Obiettivo =>
Secondo il resoconto del viaggio in Islanda, da quali condizioni del tempo vengono accolti i turisti che arrivano in nave nella zona di Sejdisfjordur?

Estratto del documento =>
____

L’arrivo in Islanda
è scioccante:
la zona di Sejdisfjordur
è la parte dell’isola
con il clima peggiore;
i turisti arrivati
con la nave vengono
accolti da freddo,
pioggia e
spesso nebbia.
di Giuseppe Bacci,
fotografie di Tiziano Bacci
Abbiamo di nuovo fatto il giro dell’Islanda, con un altro gruppo di camper alla scoperta delle meraviglie di questa terra. La seconda volta che si visita un paese si apprezzano meglio i particolari, si capiscono meglio luoghi e persone.
La prima volta si resta colpiti dalle grandi cose che suscitano meraviglia, la seconda si comprendono meglio le cose nascoste.
Come spiegare a chi non è mai venuto in Islanda cosa attira i turisti in questo lembo estremo dell’Europa?
Non è facile, anche con filmati e foto è difficile rendere l’idea delle bellezze naturali islandesi.
Come per il Sahara, una foto non potrà mai rendere l’idea della vastità e della solitudine di questi posti.
L’arrivo in Islanda è scioccante: la zona di Sejdisfjordur è la parte dell’isola con il clima peggiore, quindi i turisti arrivati con la nave vengono accolti da freddo, pioggia e spesso nebbia.
All’interno dei camper ci chiediamo quale sarebbe l’esito del viaggio se il clima si dovesse mantenere così.
Ma il benzinaio ci consola dicendoci che è il primo giorno di brutto tempo dopo un’estate eccezionale con temperature che hanno raggiunto anche i ventinove gradi!
Quando scopre che sono di Roma mi racconta quando è venuto per l’anno santo, anche se lui è protestante, a vedere il Papa.

____

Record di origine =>

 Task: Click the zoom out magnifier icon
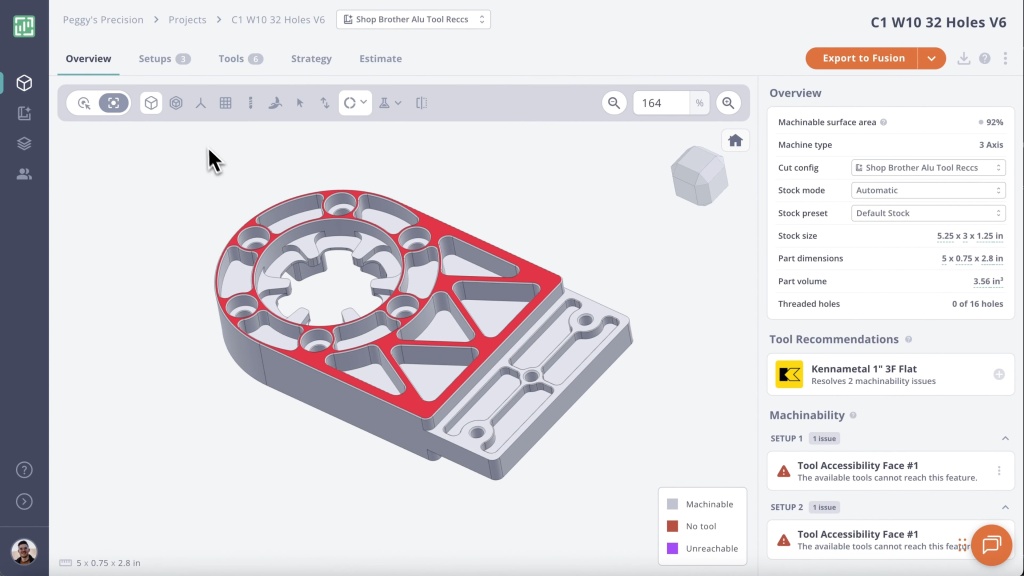tap(614, 103)
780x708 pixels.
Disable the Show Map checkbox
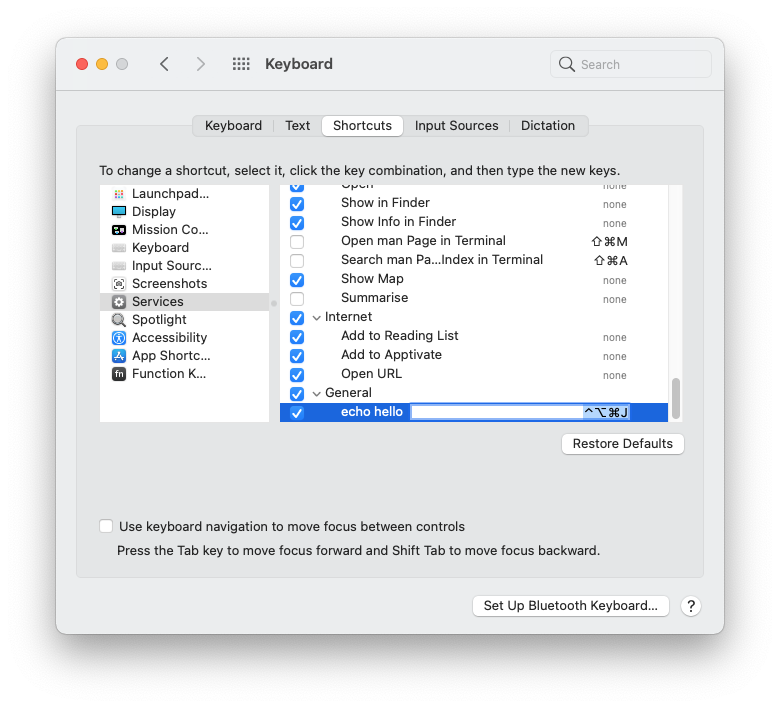[x=297, y=280]
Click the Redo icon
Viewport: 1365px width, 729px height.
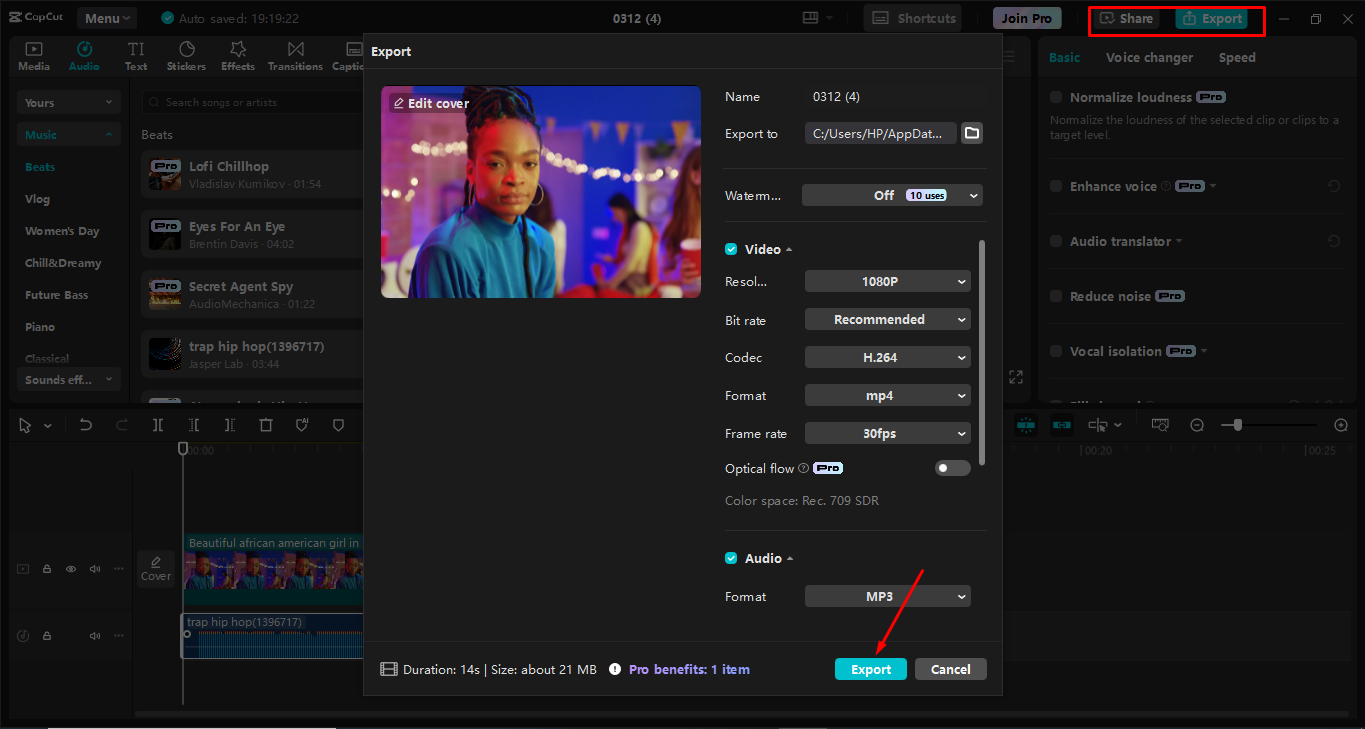[x=122, y=424]

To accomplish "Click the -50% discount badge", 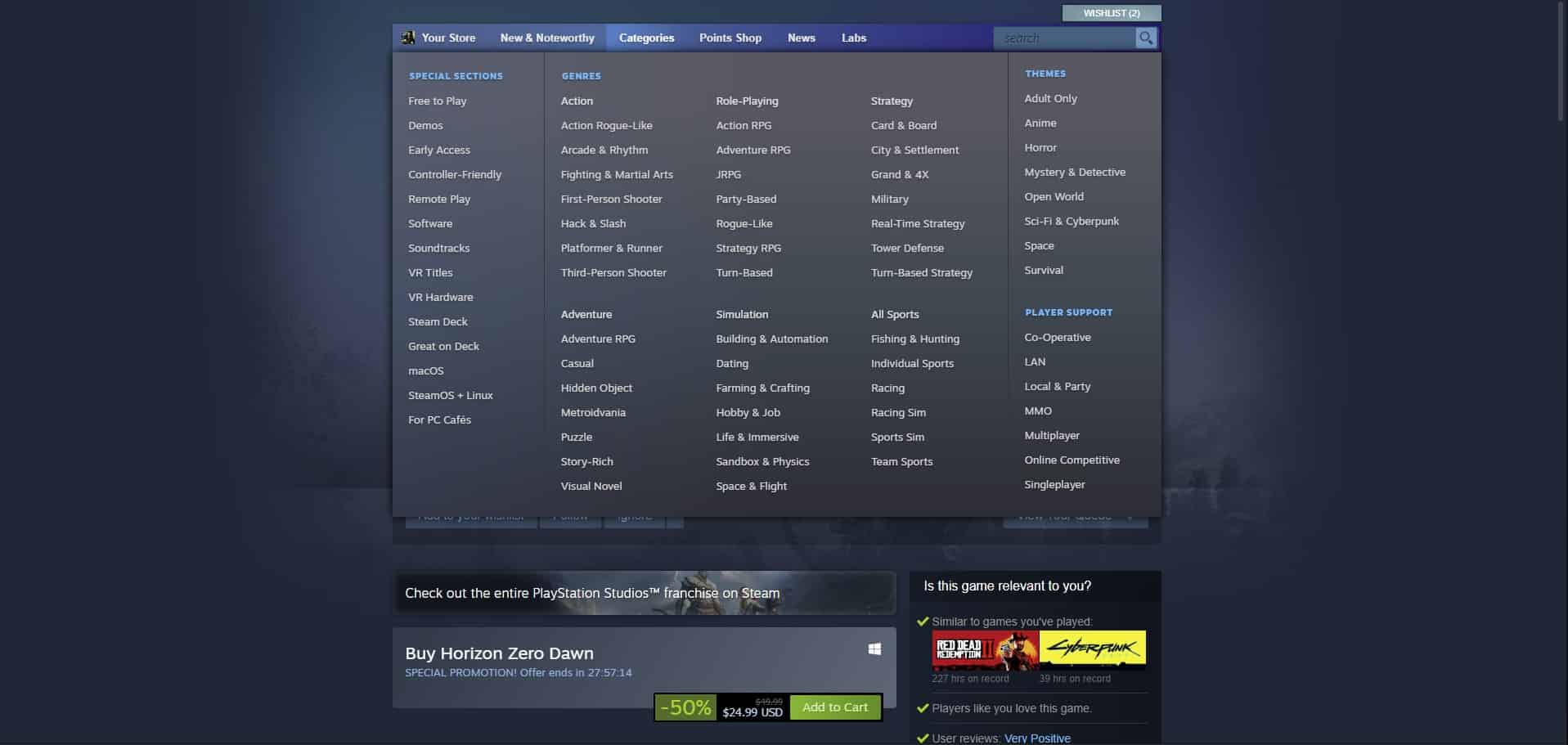I will pyautogui.click(x=685, y=707).
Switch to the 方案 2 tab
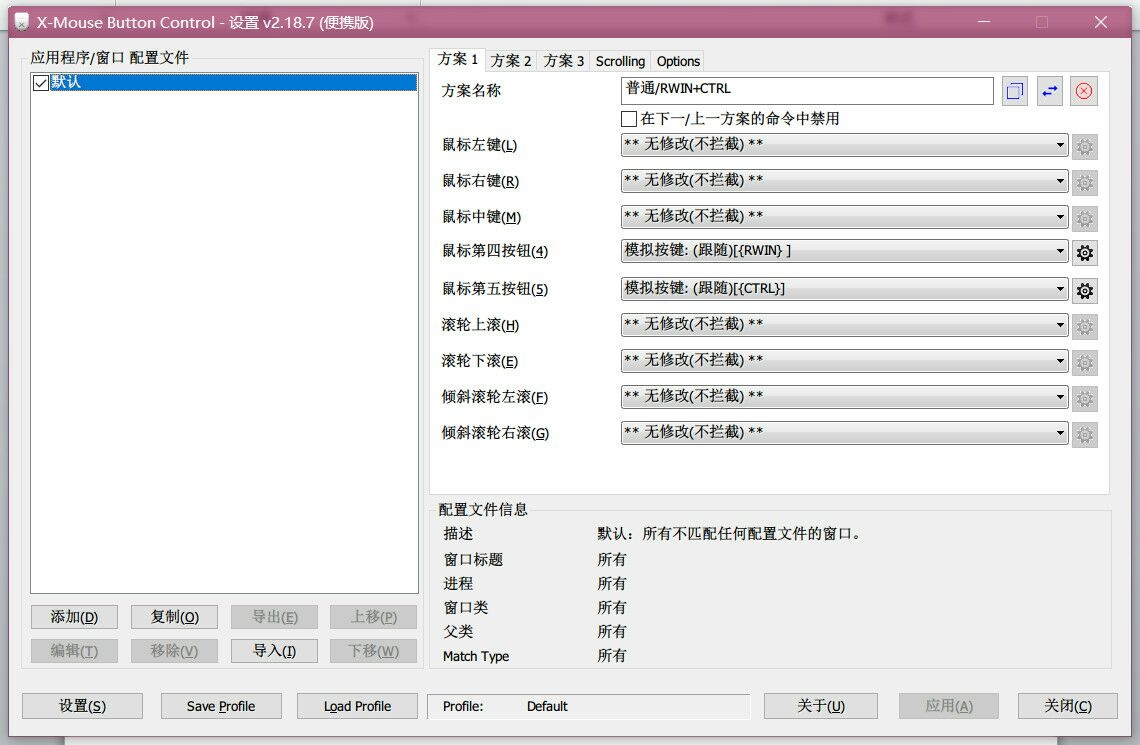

____

Risposta al quesito =>
Da freddo, pioggia e spesso nebbia.